Selected extract:

*** Block opens ***

Second, and at the same time, we're striving for total system transformation that changes our relationships with nature and each other, moving from a competitive to a cooperative stance where accountability for achieving desired results takes priority over compliance with procedures that don't serve us. We know that society and nature are moving irreversibly to something new. We need to work smart, not politically correct to thrive rather than survive.
Third, in between resilience and transformation is creative innovation where we try a variety of new things, new technologies based on stronger values of empathy, connectivity, sharing, stewardship, and care. These three pathways are not separate but overlapping. And leading this is our job. Our progress must be tracked quantitatively, qualitatively, and anecdotally to mark our paths and to ensure we are accountable.
Madam Clerk, great opportunity awaits when times are tough. First, we need to dream big. Second, we need real partnership. And third, we must bring the whole system to the table to ensure that no one is left behind as we adapt and transform to a new future.
Making a difference is engaging what is alive and what has soul. As leaders, we all have a big role in this challenge. We're asking ourselves to see the future in this present moment. We're asking ourselves to take confident action with complex systems despite uncertainty. We are asking ourselves to engage multiple ways of knowing diverse perspectives, imagination, innovation, and creativity to push the needle of the status quo. We need to find flexible pathways rather than rigid roadmaps to take full advantage of the opportunities, allow us to learn, be flexible, be nimble, and act so we can find what works and step out of the tradition of studying than shelving.
We need to welcome crucial conversations in this House, in this Cabinet, and with the public service because the issues we face resonate with the people we each serve. Crucial conversations can only thrive where there is neither violence nor silence. We must learn to talk through the tough stuff, let empathy replace judgment, let personal accountability replace self-justification.
So, Madam Clerk, what do I potentially bring to the table?
My approach is creative. The status quo or reacting critically against it only gets us more of what we already have which has proven to be inadequate. More of the same doesn't get you different.

*** Block closes ***

Given information:
*** Block opens ***

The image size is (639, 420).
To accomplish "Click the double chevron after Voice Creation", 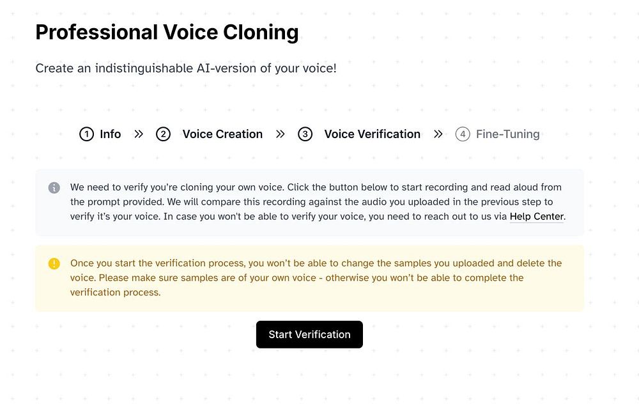I will (280, 134).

*** Block closes ***

Required actions:
1. Answer these questions about the speech excerpt:
(a) How must progress be tracked?
(b) Where, according to the speech, can crucial conversations thrive?
(c) What three things does the speaker say are needed when times are tough?
2. List the values that the speech excerpt says new technologies should be based on.

Exercise solutions:
1.
(a) Quantitatively, qualitatively, and anecdotally.
(b) Only where there is neither violence nor silence.
(c) To dream big, to have real partnership, and to bring the whole system to the table.

2.
- Empathy
- Connectivity
- Sharing
- Stewardship
- Care